-------- Material for the task

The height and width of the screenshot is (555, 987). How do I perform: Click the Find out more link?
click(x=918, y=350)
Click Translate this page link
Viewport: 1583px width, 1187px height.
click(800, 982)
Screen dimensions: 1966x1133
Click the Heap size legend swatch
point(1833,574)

----------------
-------- Material for the task

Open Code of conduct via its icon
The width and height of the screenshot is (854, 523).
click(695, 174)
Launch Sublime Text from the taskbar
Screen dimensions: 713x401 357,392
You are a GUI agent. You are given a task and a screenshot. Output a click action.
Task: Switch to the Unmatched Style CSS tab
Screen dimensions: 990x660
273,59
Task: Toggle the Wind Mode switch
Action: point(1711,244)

----------------
-------- Material for the task

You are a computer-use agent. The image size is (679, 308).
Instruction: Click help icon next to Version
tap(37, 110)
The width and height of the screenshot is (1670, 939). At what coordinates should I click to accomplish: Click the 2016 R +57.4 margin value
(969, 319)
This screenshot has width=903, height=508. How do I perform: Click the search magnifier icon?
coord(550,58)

----------------

== Task item ==
Each line of the entries above that has the word "agent" is to be copied.

== Answer space ==
You are a GUI agent. You are given a task and a screenshot. Output a click action.
You are a computer-use agent. The image size is (679, 308).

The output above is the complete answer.